The PhD student will first become acquainted with CloudSat and GPM satellite data and products. He/she will analyze the variability of latent and radiative heating structures of precipitation systems over the Atlantic for various types of precipitating system (e.g. convective, stratiform and shallow).

He/she will then identify discrepancies in estimates of diabatic heating profiles associated with precipitation based on satellite observations and microphysics and those derived from the thermodynamics of the large-scale environment and from numerical weather and climate model outputs (e.g. standard CMIP5 simulations but also some high resolution simulations which are available in Reading). He/she will try to identify and attribute causes for such discrepancies and improve our understanding of the interaction of atmospheric heating with large-scale dynamics.

Training and Skills

This project offers the candidate an excellent opportunity to develop novel remote sensing techniques, to work with the latest generation of satellite products,  weather and climate numerical models. Applicants should have a science degree with an engineer, physical or  mathematical background. Programming skills in matlab/idl/Python/C/Java/C++ and background studies in remote sensing, numerical computation are beneficial. CENTA students are required to complete 45 days training throughout their PhD including a 10 day placement. In the first year, students will be trained as a single cohort on environmental science, research methods and core skills. Throughout the PhD, training will progress from core skills sets to master classes specific to CENTA research  themes.
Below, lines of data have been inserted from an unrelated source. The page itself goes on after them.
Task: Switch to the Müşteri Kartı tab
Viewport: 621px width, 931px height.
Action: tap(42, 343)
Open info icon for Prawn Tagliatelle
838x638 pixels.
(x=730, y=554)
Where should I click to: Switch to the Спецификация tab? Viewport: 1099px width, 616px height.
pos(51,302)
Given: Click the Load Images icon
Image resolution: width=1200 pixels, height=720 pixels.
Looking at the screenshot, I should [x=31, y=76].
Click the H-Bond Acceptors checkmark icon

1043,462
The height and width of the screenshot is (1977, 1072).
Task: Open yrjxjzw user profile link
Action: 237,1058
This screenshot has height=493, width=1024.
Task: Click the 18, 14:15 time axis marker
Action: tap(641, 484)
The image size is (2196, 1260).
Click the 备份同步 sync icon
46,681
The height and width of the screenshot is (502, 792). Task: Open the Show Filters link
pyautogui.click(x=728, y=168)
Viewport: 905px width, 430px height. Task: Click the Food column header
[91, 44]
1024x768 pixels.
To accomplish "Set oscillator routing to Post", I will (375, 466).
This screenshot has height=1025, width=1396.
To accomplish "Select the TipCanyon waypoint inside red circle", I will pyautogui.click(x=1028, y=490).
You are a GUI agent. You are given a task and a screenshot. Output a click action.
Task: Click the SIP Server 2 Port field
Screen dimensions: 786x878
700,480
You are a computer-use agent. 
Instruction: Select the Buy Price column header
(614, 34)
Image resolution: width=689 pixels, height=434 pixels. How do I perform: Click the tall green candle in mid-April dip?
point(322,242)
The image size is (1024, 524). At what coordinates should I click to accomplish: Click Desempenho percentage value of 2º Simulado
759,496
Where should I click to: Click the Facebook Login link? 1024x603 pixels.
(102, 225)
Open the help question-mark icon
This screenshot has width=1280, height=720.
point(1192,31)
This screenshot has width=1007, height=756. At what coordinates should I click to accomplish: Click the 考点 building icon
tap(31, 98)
Year 1: The student will analyse products from the GPM and the CloudSat mission over the Atlantic ocean (characterization of the vertical structure of of latent and radiative heating).

Year 2: The student will liase with partners at Univerity of Reading to assess the model ability to

represent clouds and precipitation and their corresponding 4D structure of latent and radiative heating.

Year 3: The perfromances of the models over the Atlanic Ocean will be tested. Different horizontal resolutions and convection parametrization schemes will be considered to identify model deficiencies.

Partners and collaboration (including CASE)

A close collaboration between the Leicester Earth Observation Science group and the University of Reading (co-supervisor Prof Allan) is at the core of this project. Dr Battaglia is a cloud and precipitation microwave remote sensing expert with more than 50 co-authored papers and more than 16 years of experience in the field. He is Member of the NASA Precipitation Measuring Mission Science Team and he has connection with the scientists developing the GPM Latent Heat products (group led by Dr Tao). Dr Michael Barkley is Lecturer in Climate Change Adaptation and a past NERC Fellow. Prof Allan is Professor of Climate Science at the Department of Meteorology, in the University of Reading with expertise in assessing the realism of climate prediction models by exploiting Earth Observation remote sensing data. The student will benefit from technical support and use of facilities of the Leicester Space Research Center.